Mario's session fires a trigger to computes MAX(id)+1 for user 4. You get 3.
Bill's session fires a trigger to compute MAX(id). I get 3.
Bill's session finishes his INSERT and commits.
Mario's session tries to finish his INSERT, but the row with (userid=4, id=3) now exists, so Mario gets a primary key conflict.
In general, you can't control the order of execution of these steps without some kind of synchronization.
The solutions to this are either:
Get an exclusive table lock. Before trying an INSERT, lock the table. This is necessary to prevent concurrent INSERTs from creating a race condition like in the example above. It's necessary to lock the whole table, since you're trying to restrict INSERT there's no specific row to lock (if you were trying to govern access to a given row with UPDATE, you could lock just the specific row). But locking the table causes access to the table to become serial, which limits your throughput.
Do it outside transaction scope. Generate the id number in a way that won't be hidden from two concurrent transactions. By the way, this is what AUTO_INCREMENT does. Two concurrent sessions will each get a unique id value, regardless of their order of execution or order of commit. But tracking the last generated id per userid requires access to the database, or a duplicate data store. For example, a memcached key per userid, which can be incremented atomically.
It's relatively easy to ensure that inserts get unique values. But it's hard to ensure they will get consecutive ordinal values. Also consider:
What happens if you INSERT in a transaction but then roll back? You've allocated id value 3 in that transaction, and then I allocated value 4, so if you roll back and I commit, now there's a gap.

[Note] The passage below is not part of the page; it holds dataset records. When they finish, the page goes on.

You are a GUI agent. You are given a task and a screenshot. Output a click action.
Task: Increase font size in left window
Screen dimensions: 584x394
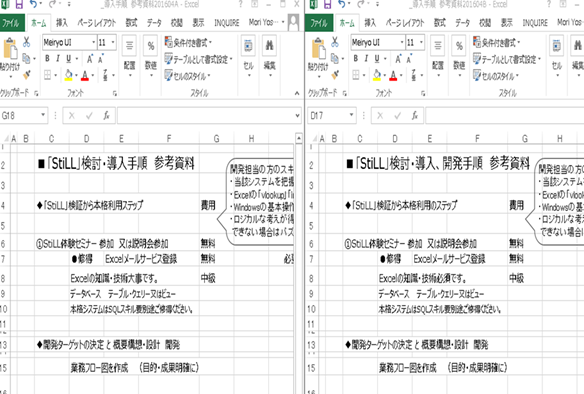tap(89, 59)

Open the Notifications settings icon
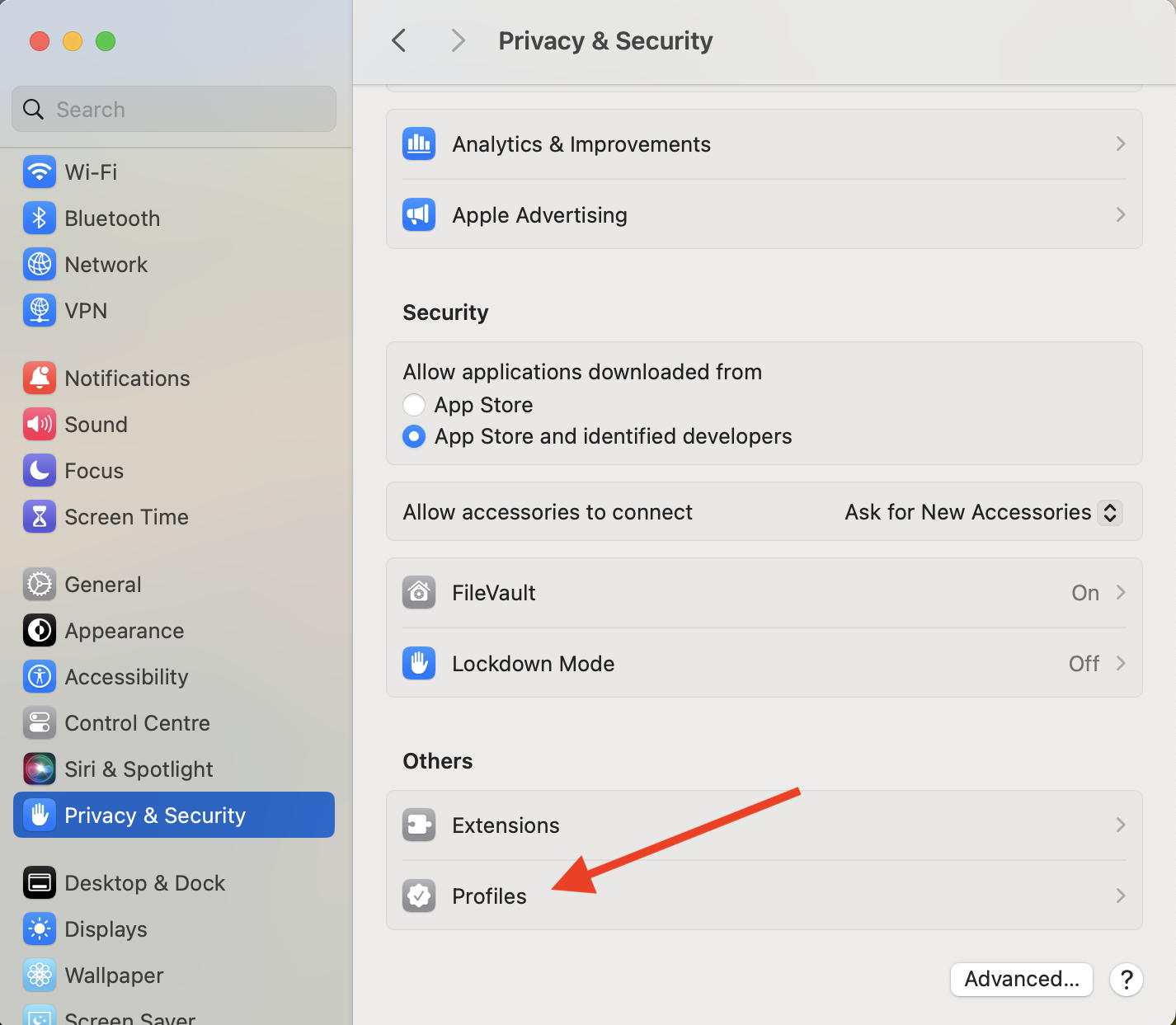[x=40, y=378]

What happens if an INSERT fails because of other constraints on the table (e.g. another column is NOT NULL)? You could get gaps this way too.
If you ever DELETE a row, do you need to renumber all the following rows for the same userid? What does that do to your memcached entries if you use that solution?

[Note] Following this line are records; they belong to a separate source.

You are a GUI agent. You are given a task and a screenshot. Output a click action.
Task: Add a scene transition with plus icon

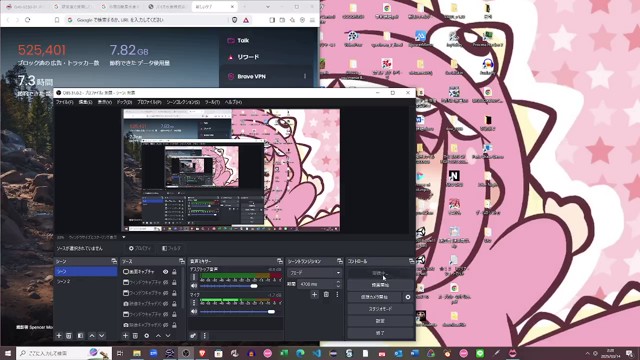click(x=314, y=294)
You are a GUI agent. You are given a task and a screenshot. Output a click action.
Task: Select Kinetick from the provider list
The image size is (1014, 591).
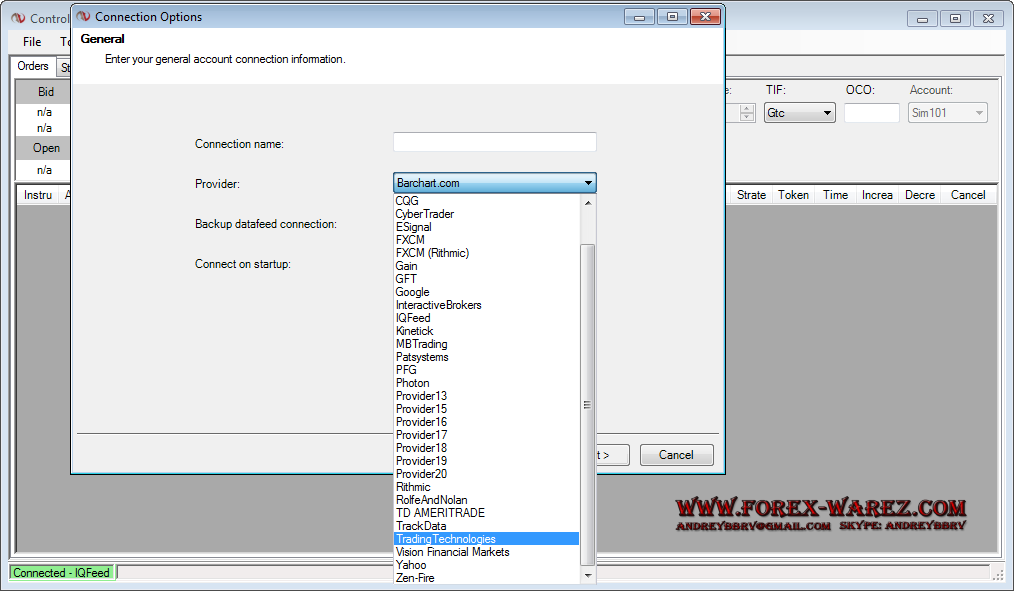pos(414,331)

SQL Server should allow you to do this. If you can't implement this using a computed column (probably not - there are some restrictions), surely you can implement it in a trigger.
MySQL also would allow you to implement this via triggers.
In a comment you ask the question about efficiency. Unless you are dealing with extreme volumes, storing an 8 byte DATETIME isn't much of an overhead compared to using, for example, a 4 byte INT.
It also massively simplifies your data inserts, as well as being able to cope with records being deleted without creating 'holes' in your sequence.
If you DO need this, be careful with the field names. If you have uid and id in a table, I'd expect id to be unique in that table, and uid to refer to something else. Perhaps, instead, use the field names property_id and amendment_id.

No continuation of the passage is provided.